Records for this exercise ::
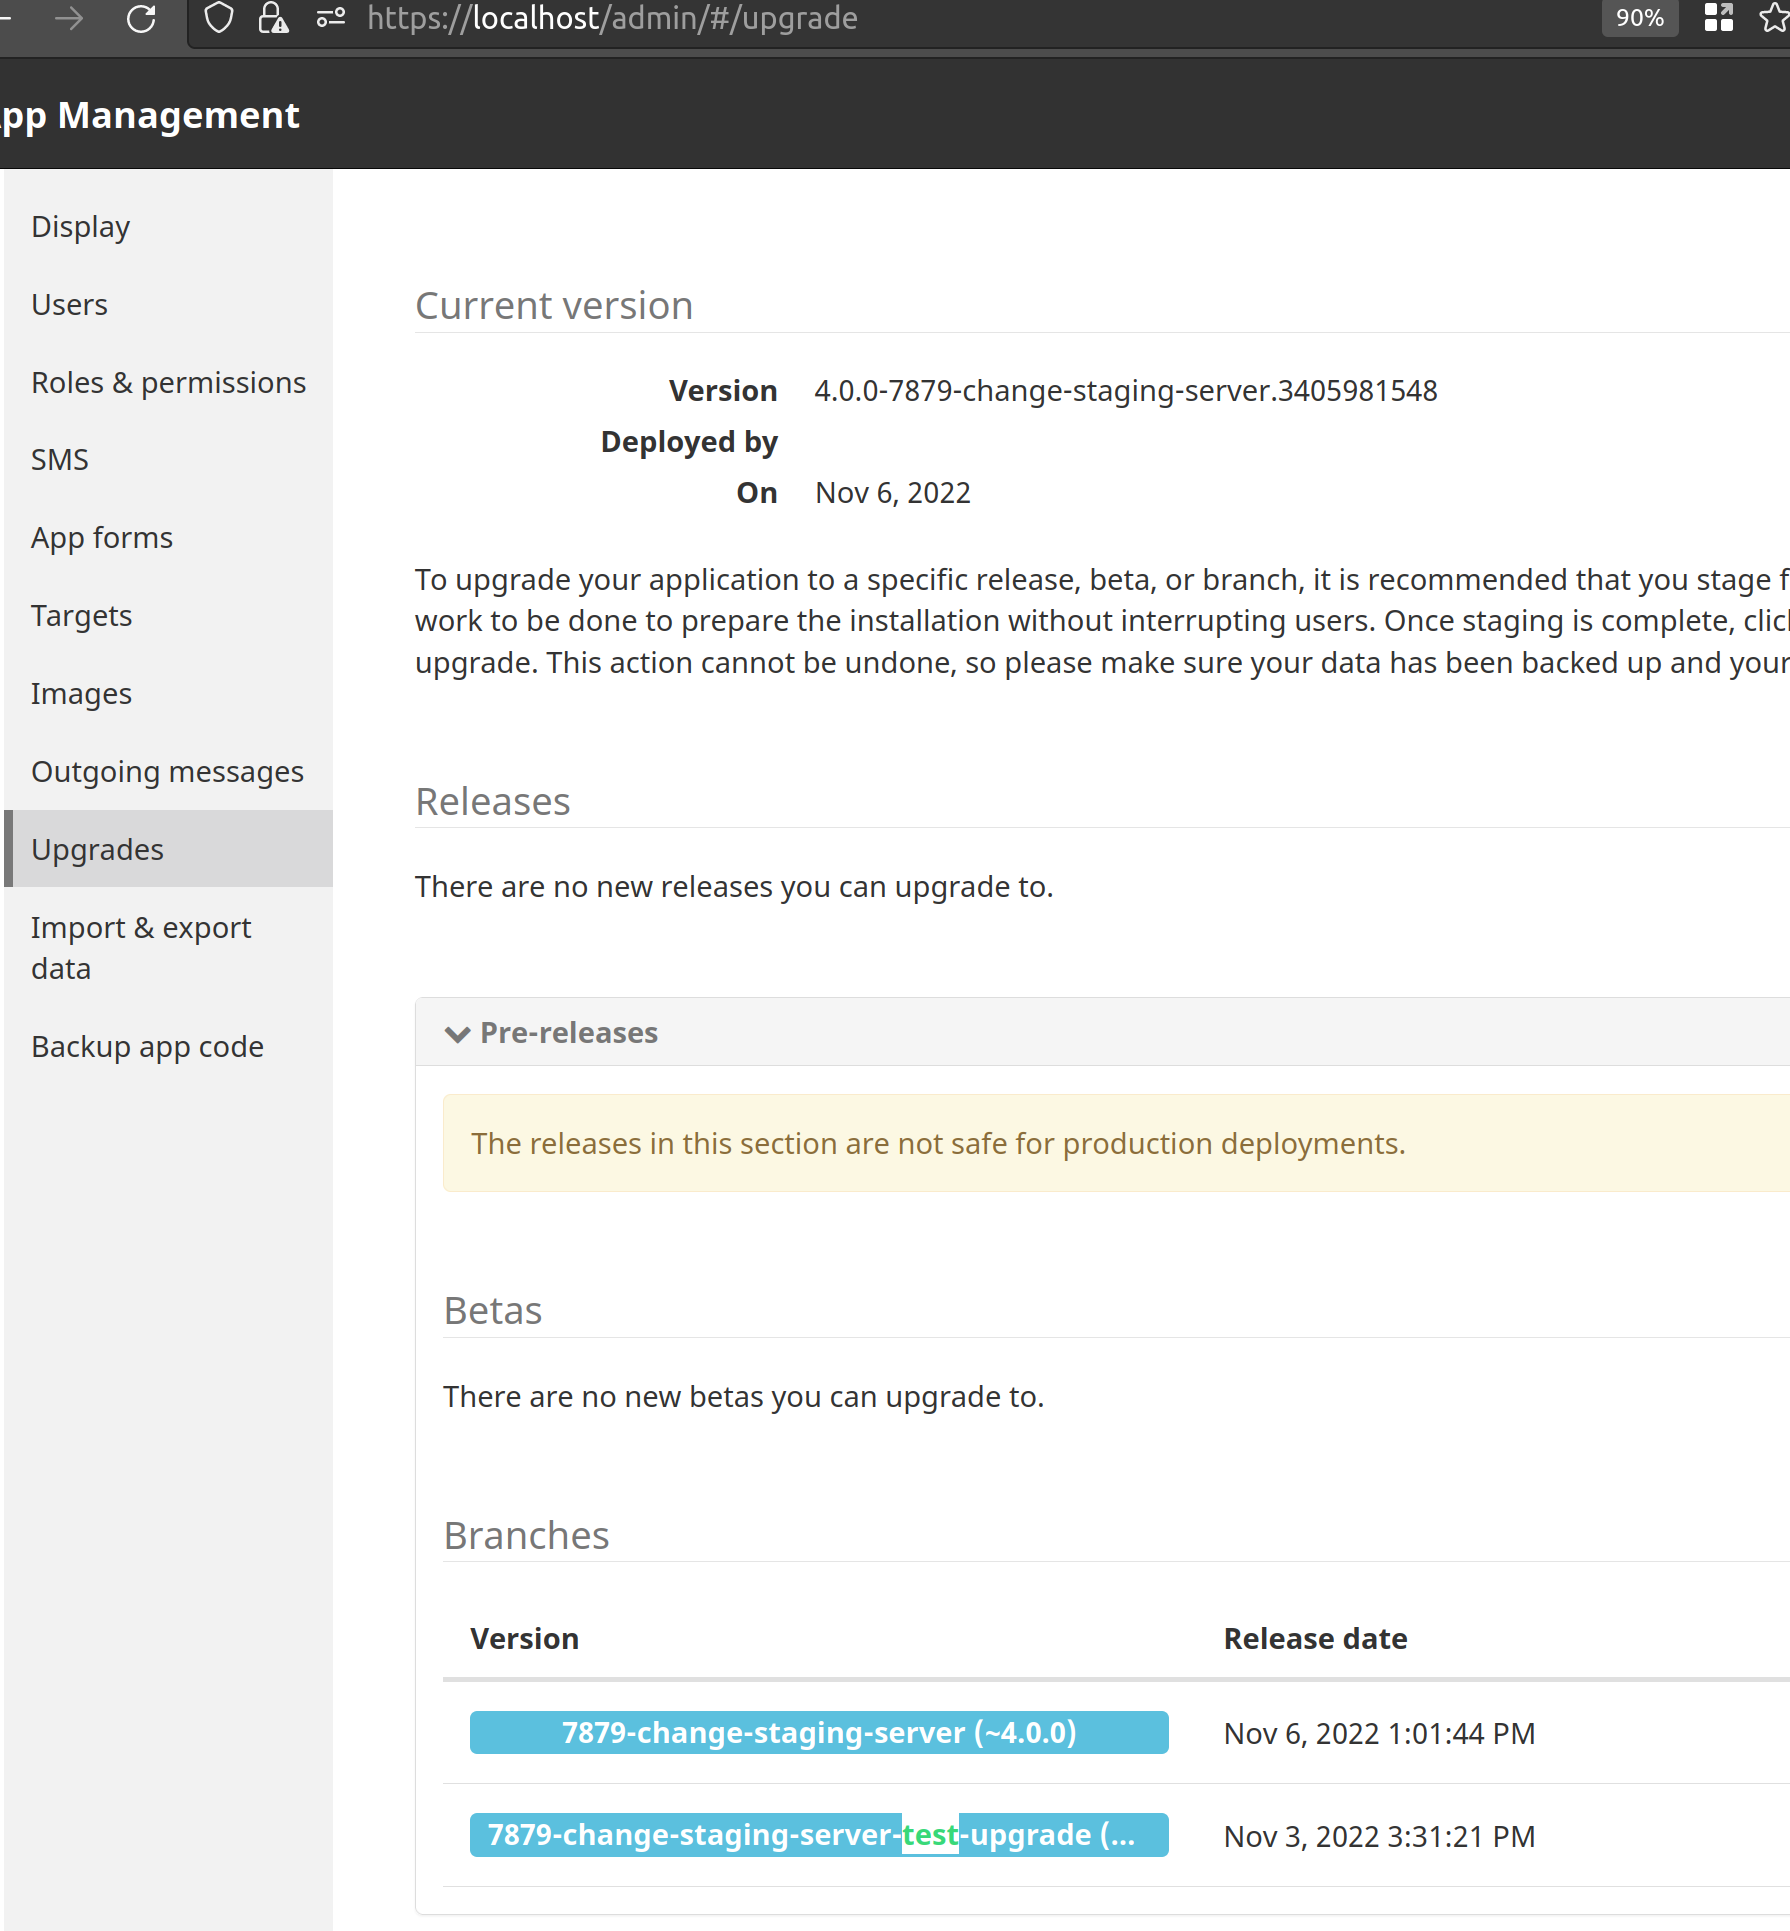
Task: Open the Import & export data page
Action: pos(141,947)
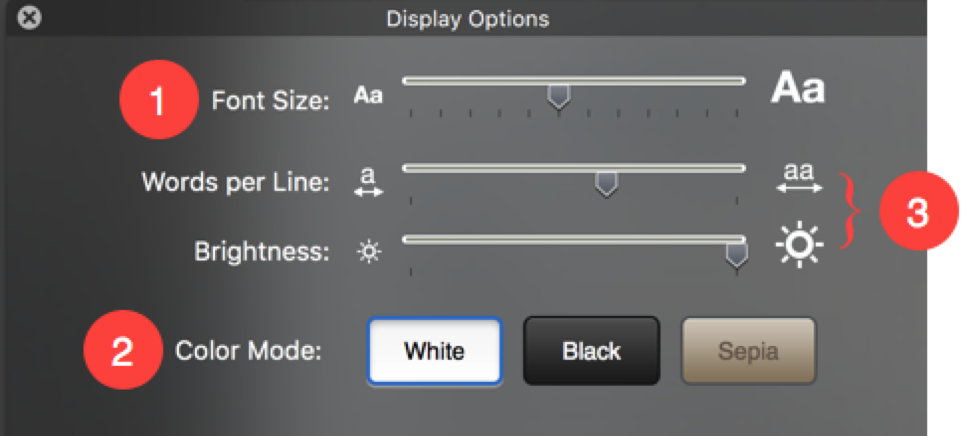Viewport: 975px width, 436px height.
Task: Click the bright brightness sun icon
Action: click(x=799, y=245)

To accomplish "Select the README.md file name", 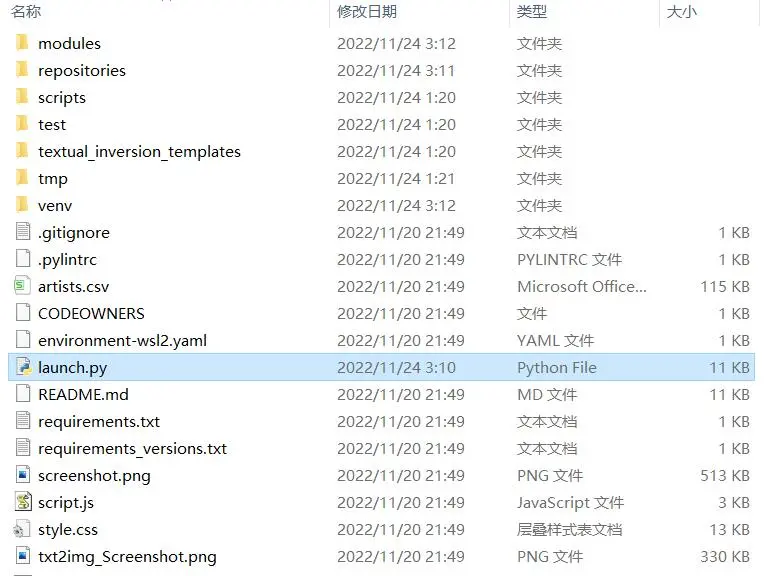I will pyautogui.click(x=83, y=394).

---

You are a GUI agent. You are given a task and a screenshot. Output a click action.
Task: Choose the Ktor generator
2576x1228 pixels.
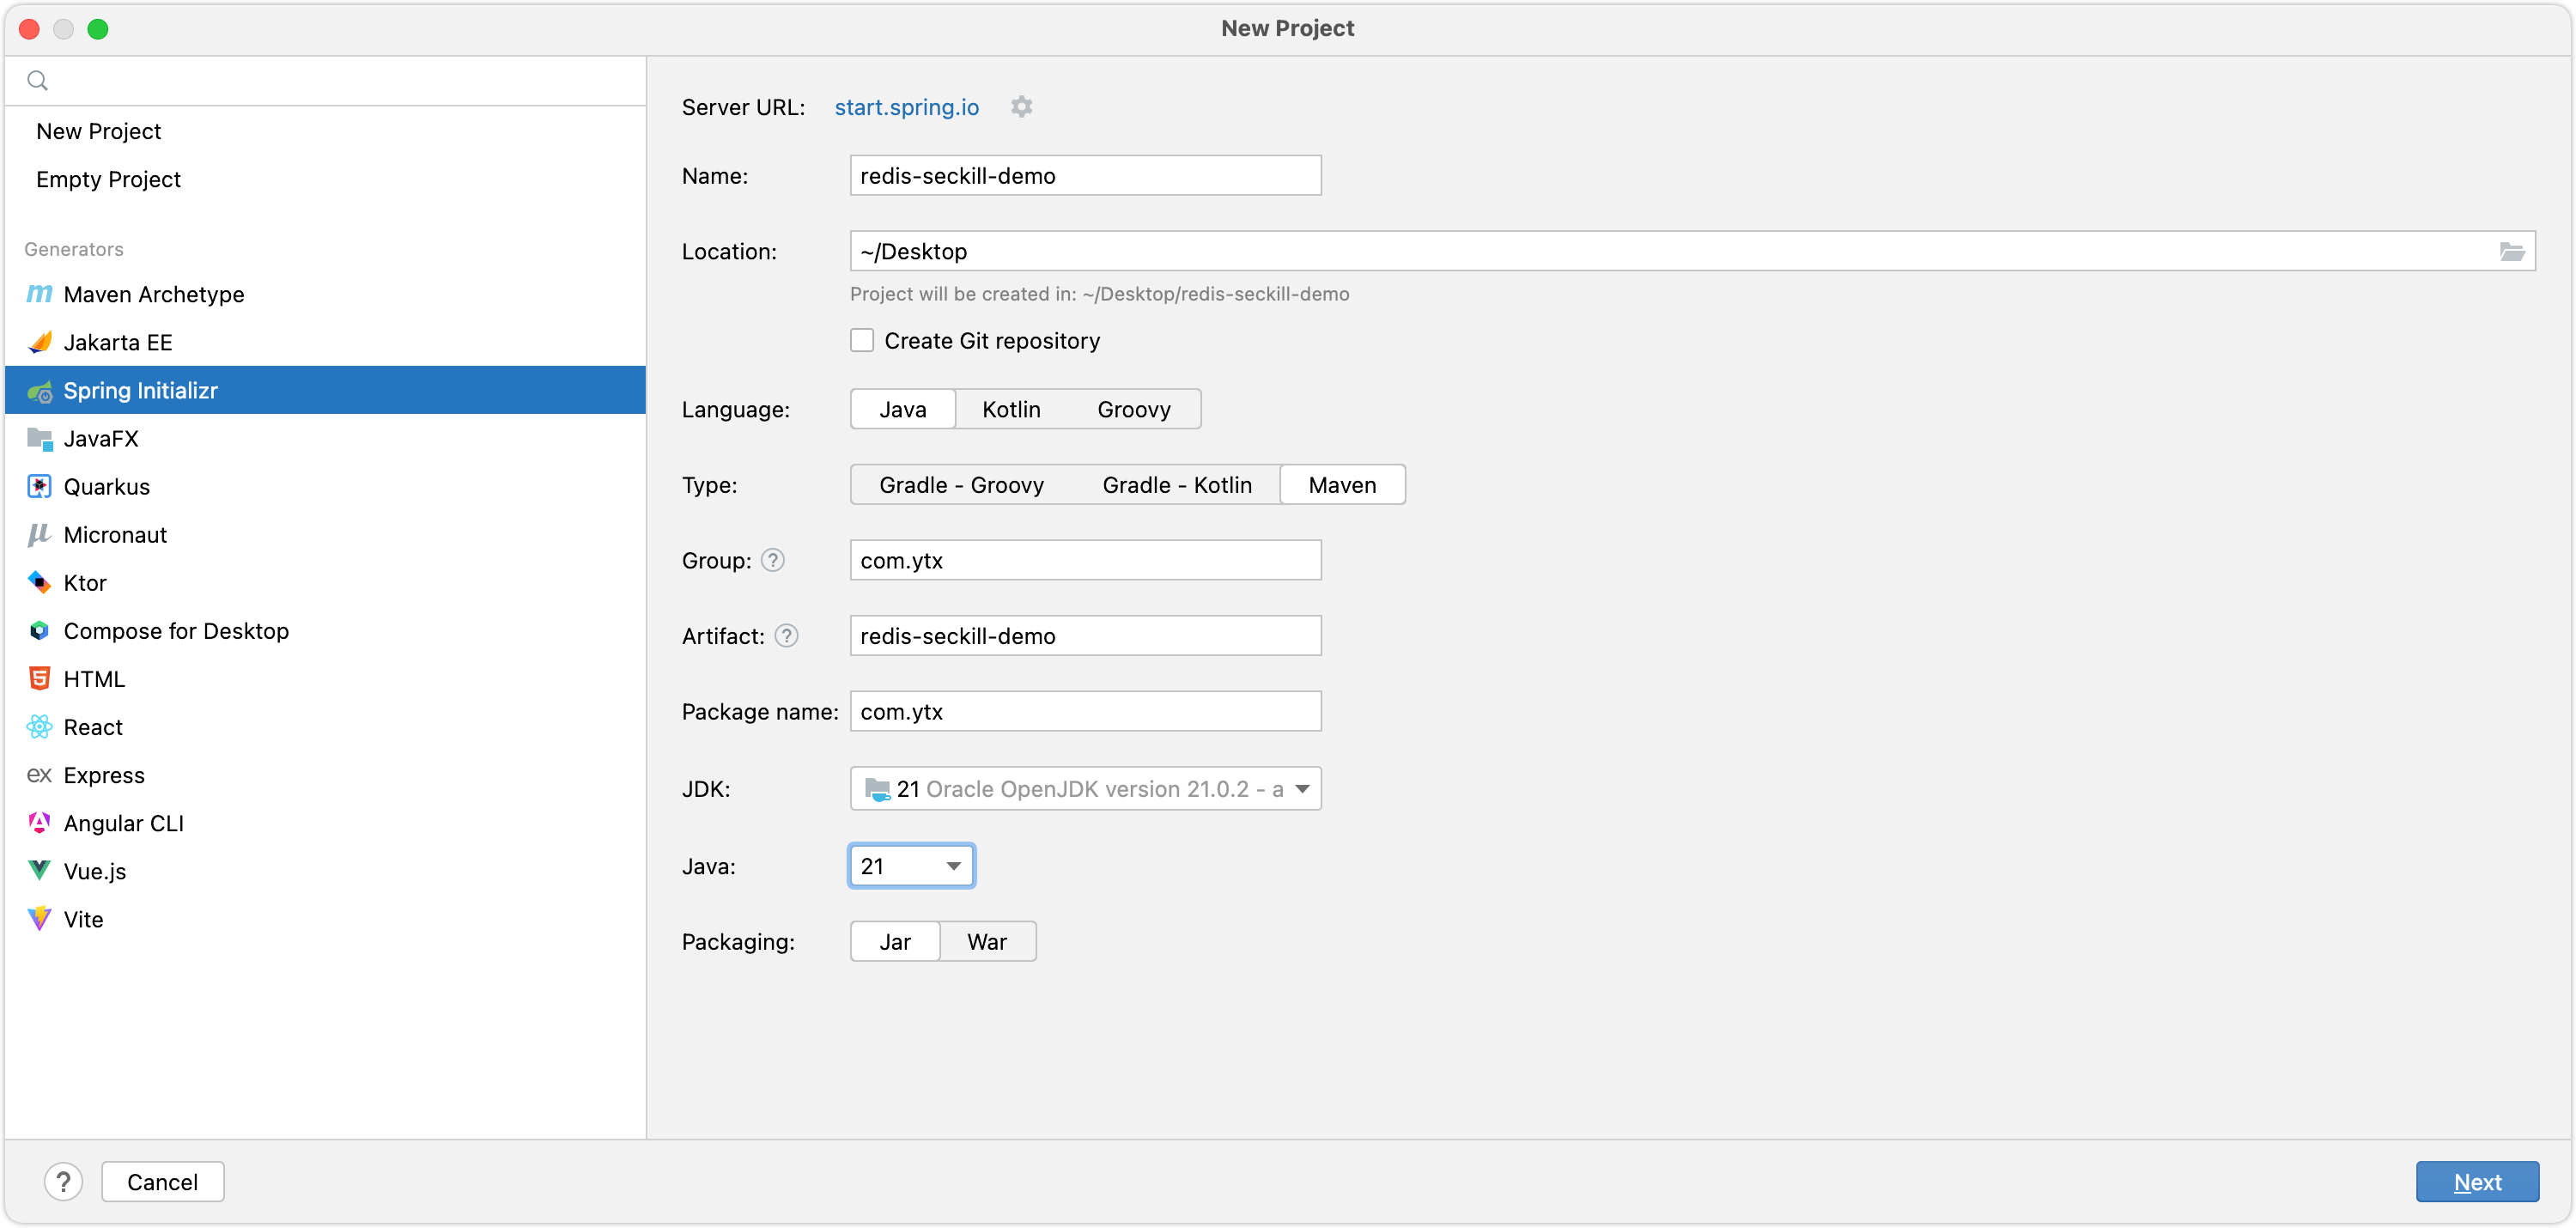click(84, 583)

Requirement :: Copy out word for word the lines beginning with the one that contains "You are a GUI" and continuing through the one that contains "click(84, 583)", leaving out the pictures.

The result ::
You are a GUI agent. You are given a task and a screenshot. Output a click action.
Task: Choose the Ktor generator
2576x1228 pixels.
click(84, 583)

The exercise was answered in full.